● **Conjunto de tarefas**
1. Edite o trecho do texto sobre ancestralidade que começa em "Quando se pensa" e segue até "a nossa ancestralidade.", substituindo "novelo" por "emaranhado".
2. Responda às perguntas a seguir com base no texto sobre ancestralidade.
(a) Que forma o texto atribui ao fio da vida quando comparado a uma linha reta?
(b) A quem é atribuída a citação que termina com "Nossa ancestralidade nos guia"?
(c) Que três tempos a ancestralidade tece, segundo o texto?

● **Texto da página**
↓
Quando se pensa na jornada da vida, a gente logo imagina uma linha reta que se inicia no nosso nascimento. Mas é só observar o quanto de história aconteceu em nossa família antes de chegarmos neste mundo, que esse fio da vida tem seu tamanho ampliado a perder de vista, e com certeza sua forma é muito mais circular do que reta. E se ampliarmos isso para as histórias da nossa comunidade, cidade ou país, aí é que esse novelo aumenta e percebemos o quanto tudo está interligado. Descobrimos então que a melhor guia capaz de nos orientar nesse caminho sem começo nem fim é a nossa ancestralidade.
“…Nós somos o começo, o meio e o começo. Existiremos sempre, sorrindo nas tristezas para festejar a vinda das alegrias. Nossas trajetórias nos movem, Nossa ancestralidade nos guia.” – Nego Bispo
A ancestralidade é um conceito profundo que atravessa diversas esferas da vida humana. Em sua explicação mais básica ela pode ser entendida como o conjunto de legados, valores, saberes, tradições e experiências que nos foram transmitidos por nossos antepassados. Mas sabemos que ela vai além disso. Como um fio que tece passado, presente e futuro, ela forma uma teia de relações que conecta humanidades, transcendendo espaço e tempo para recriar futuros possíveis e saudáveis. Ela é fonte de vida, sabedoria, identidade, pertencimento e criatividade.
↑
● **Dados apresentados**
↓
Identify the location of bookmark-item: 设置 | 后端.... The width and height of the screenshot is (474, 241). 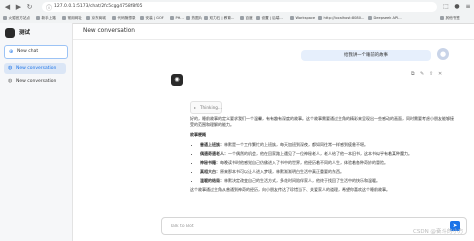
(270, 18).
↑
● **Respostas escritas**
1.
Quando se pensa na jornada da vida, a gente logo imagina uma linha reta que se inicia no nosso nascimento. Mas é só observar o quanto de história aconteceu em nossa família antes de chegarmos neste mundo, que esse fio da vida tem seu tamanho ampliado a perder de vista, e com certeza sua forma é muito mais circular do que reta. E se ampliarmos isso para as histórias da nossa comunidade, cidade ou país, aí é que esse emaranhado aumenta e percebemos o quanto tudo está interligado. Descobrimos então que a melhor guia capaz de nos orientar nesse caminho sem começo nem fim é a nossa ancestralidade.

2.
(a) Uma forma muito mais circular do que reta.
(b) A Nego Bispo.
(c) Passado, presente e futuro.